12.05.2011 - 00:00 Uhr
KemnathOberpfalz

Mögliche Erschließung in Waldeck ein Thema des Bürgergesprächs - Fassadenprogramm läuft bis ...: CSU rührt Trommel für Fernwärmenetz

von Hans LukasProfil

Frei von der Leber weg sprachen die Einwohner im Gespräch mit den CSU-Politikern aktuelle Probleme und Fragen an. Der Ortsverband hatte zu einer lockeren Runde ins Gasthaus Merkl eingeladen. Ein Schwerpunkt war dabei das Thema Energie.

Der Waldecker Stadtrat Hans Wegmann berichtete, dass auf seine und auf die Initiative von Leonhard Zintl derzeit eine Befragung erfolge, ob in Waldeck Interesse am Aufbau eines Fernwärmenetzes besteht. Es gehe hier nicht nur um den Einsatz günstiger Energien, sondern auch um Energieeinsparung. Er bat um Rücksendung, damit eventuell weitere Schritte in die Wege geleitet werden können.

Bürgermeister Werner Nickl bezeichnete die Energie-Initiative als besonders wichtig. Die Erschließung könne in Waldeck an der Rückfront der Häuser erfolgen. Er erinnerte an die zentrale Hackschnitzelheizung in Kemnath mit Einbindung der sanierten Mehrzweckhalle, die sich als gute und rentable Anlagemöglichkeit für alle Bürger herausgestellt habe.

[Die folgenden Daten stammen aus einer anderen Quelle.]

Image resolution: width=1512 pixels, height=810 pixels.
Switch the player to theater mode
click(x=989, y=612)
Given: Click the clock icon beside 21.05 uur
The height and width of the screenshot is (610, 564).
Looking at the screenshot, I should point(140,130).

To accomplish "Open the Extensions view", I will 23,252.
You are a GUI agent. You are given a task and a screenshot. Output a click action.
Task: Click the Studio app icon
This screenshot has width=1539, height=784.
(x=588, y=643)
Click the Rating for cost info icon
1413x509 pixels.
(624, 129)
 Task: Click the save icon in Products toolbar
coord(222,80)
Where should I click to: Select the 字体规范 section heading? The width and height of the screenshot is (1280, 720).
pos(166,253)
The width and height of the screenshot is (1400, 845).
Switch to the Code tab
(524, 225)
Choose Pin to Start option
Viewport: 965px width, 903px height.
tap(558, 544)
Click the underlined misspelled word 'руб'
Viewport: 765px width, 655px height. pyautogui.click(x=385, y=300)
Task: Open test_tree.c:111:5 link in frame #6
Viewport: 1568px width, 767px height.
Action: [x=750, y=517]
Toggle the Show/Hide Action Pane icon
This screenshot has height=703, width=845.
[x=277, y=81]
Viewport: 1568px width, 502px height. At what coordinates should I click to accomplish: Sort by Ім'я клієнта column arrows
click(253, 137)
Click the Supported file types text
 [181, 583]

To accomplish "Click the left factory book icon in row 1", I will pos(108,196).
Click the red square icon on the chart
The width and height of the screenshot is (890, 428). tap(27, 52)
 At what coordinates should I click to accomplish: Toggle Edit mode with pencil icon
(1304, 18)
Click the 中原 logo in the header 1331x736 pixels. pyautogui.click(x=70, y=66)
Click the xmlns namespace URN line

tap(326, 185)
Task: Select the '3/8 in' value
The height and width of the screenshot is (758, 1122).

Auch er bat um Mithilfe bei der Fragebogenaktion.
Wegmann erläuterte den einstimmig beschlossenen Haushalt 2011. Vor allem ging er auf die Investitionen ein, die im Bereich von Kemnath-Ost und Waldeck getätigt werden. So erhalten die Feuerwehren Atzmannsberg und Zwergau neue Tragkraftspritzen sowie Guttenberg ein neues Auto. In der Waldecker Schule werde die in den vergangenen Jahren begonnene Sanierung mit den Elektroarbeiten fortgesetzt. Das Gebäude befinde sich in einem sehr guten Zustand. Weitere Maßnahmen seien der Zuschuss für die Innensanierung der Pfarrkirche Waldeck sowie die Restaurierung der Burgruine auf dem Schlossberg.

Weiter teilte Wegmann mit, dass das aufgelegte Fassadenprogramm im Zuge der Marktsanierung in Waldeck am 30. September 2011 auslaufe. Wer hier noch etwas vorhabe, solle sich umgehend mit der Stadt und mit Robert Schön in Verbindung setzen. Gefördert werden 30 Prozent der Gesamtkosten, maximal jedoch 5000 Euro.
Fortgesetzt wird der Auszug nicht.